(Dataset entries)
= = = = =
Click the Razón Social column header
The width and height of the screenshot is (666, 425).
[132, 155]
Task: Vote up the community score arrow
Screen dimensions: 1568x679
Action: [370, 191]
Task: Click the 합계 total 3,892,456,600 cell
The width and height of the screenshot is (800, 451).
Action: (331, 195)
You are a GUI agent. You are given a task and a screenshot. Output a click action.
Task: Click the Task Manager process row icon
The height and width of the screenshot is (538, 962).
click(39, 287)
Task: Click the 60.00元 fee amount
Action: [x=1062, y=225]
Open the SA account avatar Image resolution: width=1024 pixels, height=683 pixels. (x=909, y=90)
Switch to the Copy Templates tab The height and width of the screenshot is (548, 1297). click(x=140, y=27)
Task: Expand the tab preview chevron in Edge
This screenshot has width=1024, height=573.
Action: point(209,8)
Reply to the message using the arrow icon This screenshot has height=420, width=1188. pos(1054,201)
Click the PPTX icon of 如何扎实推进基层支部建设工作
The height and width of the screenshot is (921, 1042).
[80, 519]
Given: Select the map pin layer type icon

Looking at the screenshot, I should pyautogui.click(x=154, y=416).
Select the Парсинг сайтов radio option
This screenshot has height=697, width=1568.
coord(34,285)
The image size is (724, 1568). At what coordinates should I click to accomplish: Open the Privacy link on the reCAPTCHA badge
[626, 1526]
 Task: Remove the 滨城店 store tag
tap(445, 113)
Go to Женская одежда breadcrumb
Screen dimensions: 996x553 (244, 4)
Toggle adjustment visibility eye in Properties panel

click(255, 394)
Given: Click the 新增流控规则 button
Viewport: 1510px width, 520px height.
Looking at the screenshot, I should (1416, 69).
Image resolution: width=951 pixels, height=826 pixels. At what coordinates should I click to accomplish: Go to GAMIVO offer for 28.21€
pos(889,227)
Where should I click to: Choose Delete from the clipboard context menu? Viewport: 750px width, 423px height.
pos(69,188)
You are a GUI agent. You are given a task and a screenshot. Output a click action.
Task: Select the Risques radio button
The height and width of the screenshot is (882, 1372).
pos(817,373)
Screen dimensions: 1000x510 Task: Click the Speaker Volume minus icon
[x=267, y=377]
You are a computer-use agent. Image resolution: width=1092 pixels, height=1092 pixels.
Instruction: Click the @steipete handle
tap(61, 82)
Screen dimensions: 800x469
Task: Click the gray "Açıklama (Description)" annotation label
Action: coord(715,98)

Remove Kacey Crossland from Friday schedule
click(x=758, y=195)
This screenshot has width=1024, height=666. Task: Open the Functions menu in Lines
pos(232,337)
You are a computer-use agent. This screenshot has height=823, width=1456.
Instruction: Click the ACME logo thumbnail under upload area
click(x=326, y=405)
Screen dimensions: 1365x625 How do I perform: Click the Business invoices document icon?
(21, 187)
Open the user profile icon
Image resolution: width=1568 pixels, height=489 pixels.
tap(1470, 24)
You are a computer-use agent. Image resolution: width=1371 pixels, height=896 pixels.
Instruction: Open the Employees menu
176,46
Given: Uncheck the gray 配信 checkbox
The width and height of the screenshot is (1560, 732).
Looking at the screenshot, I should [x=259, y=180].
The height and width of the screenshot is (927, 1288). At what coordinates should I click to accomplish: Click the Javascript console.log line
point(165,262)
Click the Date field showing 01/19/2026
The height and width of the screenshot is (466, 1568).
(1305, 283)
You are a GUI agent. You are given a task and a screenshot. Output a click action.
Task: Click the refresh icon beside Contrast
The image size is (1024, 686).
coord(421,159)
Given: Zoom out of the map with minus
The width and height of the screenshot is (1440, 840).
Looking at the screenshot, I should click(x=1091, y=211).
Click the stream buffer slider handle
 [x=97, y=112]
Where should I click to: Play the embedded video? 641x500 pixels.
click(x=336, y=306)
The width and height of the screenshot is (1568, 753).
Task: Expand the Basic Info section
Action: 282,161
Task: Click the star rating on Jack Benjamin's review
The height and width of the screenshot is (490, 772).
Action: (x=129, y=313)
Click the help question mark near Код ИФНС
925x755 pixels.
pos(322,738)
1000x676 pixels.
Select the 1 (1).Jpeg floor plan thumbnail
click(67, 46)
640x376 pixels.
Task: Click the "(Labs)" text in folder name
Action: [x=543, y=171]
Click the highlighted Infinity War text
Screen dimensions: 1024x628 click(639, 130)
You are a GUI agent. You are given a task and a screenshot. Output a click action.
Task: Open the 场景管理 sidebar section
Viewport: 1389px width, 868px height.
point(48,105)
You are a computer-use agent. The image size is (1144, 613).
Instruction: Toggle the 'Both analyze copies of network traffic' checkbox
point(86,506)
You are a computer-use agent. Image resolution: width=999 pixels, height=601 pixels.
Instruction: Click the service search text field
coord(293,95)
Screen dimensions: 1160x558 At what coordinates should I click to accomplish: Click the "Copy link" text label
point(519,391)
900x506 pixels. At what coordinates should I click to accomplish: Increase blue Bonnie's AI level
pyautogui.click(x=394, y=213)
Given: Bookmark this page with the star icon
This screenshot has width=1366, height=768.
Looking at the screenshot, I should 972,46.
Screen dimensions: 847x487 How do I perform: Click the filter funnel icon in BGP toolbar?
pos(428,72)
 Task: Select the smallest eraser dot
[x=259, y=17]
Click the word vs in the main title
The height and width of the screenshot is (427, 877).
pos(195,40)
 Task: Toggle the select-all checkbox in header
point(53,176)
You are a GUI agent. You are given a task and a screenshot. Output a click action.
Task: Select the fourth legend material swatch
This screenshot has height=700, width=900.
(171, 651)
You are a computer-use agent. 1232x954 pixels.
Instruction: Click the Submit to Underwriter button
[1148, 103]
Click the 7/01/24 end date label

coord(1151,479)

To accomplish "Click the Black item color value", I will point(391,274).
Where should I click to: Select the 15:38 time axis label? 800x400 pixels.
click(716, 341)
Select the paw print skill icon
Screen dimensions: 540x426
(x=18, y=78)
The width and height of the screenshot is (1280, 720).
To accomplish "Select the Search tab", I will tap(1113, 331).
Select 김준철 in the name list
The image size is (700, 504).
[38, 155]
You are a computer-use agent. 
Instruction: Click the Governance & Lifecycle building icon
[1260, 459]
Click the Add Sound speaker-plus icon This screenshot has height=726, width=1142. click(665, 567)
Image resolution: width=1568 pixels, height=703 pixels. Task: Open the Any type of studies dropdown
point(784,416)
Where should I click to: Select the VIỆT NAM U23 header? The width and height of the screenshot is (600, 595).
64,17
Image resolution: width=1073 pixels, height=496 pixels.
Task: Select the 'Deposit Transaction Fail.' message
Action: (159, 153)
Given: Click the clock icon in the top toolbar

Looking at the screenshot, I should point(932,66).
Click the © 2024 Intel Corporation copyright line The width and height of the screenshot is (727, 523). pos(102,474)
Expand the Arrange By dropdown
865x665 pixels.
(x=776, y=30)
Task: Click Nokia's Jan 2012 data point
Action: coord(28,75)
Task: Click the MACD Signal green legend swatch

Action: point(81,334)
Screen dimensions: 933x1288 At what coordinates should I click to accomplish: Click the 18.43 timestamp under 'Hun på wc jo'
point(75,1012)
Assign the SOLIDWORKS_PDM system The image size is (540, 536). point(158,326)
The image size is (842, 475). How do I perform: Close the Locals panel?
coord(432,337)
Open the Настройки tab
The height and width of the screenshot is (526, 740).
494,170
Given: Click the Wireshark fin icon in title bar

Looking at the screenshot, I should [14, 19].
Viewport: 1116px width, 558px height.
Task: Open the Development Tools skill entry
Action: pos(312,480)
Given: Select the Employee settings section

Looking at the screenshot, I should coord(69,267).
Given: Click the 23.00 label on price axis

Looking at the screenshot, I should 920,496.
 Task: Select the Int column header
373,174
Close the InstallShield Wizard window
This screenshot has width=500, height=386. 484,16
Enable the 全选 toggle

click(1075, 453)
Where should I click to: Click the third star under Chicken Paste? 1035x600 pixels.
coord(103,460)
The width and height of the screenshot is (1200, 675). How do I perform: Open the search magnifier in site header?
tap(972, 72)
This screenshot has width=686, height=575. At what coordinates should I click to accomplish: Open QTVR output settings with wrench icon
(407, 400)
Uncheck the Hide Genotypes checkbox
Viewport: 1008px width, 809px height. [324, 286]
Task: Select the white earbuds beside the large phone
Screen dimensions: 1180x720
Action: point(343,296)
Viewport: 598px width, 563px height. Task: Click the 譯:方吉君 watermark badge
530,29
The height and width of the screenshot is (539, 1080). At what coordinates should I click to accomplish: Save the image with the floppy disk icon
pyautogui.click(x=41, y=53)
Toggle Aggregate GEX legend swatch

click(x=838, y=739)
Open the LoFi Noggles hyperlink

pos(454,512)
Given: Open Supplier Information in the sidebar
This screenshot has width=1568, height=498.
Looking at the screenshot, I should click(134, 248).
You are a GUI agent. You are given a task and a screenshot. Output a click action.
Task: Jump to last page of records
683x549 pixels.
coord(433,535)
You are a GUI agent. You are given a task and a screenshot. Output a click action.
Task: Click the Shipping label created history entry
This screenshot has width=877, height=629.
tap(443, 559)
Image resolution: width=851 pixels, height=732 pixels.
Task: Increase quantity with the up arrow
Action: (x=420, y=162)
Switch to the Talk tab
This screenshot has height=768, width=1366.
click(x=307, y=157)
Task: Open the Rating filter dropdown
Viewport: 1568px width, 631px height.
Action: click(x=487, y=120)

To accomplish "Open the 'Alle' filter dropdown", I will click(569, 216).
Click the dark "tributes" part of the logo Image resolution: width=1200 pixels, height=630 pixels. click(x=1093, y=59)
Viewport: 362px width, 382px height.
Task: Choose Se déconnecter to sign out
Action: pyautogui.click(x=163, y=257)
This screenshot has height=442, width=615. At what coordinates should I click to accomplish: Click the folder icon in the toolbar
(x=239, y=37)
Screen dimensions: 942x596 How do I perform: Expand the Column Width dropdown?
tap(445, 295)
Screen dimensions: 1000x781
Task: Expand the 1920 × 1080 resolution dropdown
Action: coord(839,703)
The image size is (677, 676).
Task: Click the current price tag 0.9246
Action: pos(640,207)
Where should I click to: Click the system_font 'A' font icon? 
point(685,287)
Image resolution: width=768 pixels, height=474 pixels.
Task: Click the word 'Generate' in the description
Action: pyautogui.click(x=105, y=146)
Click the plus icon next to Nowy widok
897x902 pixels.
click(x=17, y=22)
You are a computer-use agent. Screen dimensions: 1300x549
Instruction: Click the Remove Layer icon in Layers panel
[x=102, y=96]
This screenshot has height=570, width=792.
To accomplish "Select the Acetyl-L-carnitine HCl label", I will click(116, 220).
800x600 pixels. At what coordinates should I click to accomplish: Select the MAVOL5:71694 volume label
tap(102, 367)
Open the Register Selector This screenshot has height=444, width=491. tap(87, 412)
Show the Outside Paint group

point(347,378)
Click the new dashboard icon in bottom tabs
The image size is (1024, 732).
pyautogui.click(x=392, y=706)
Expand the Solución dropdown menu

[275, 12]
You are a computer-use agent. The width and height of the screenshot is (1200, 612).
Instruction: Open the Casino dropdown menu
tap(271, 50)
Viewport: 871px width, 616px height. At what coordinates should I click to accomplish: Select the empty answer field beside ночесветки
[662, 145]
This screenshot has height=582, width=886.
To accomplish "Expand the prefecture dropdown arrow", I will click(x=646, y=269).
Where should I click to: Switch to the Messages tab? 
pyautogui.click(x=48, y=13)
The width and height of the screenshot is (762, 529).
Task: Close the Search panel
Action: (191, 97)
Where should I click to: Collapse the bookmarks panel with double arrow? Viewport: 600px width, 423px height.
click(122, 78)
= = = = =
- [EXERCISE BRIEF]
Whenever the word "will" appears in a line above, copy that line.

- [PROBLEM SOLUTION]
To accomplish "Click the Black item color value", I will point(391,274).
To accomplish "Select the Search tab", I will tap(1113, 331).
To accomplish "Open the 'Alle' filter dropdown", I will click(569, 216).
To accomplish "Select the Acetyl-L-carnitine HCl label", I will click(116, 220).
To accomplish "Expand the prefecture dropdown arrow", I will click(x=646, y=269).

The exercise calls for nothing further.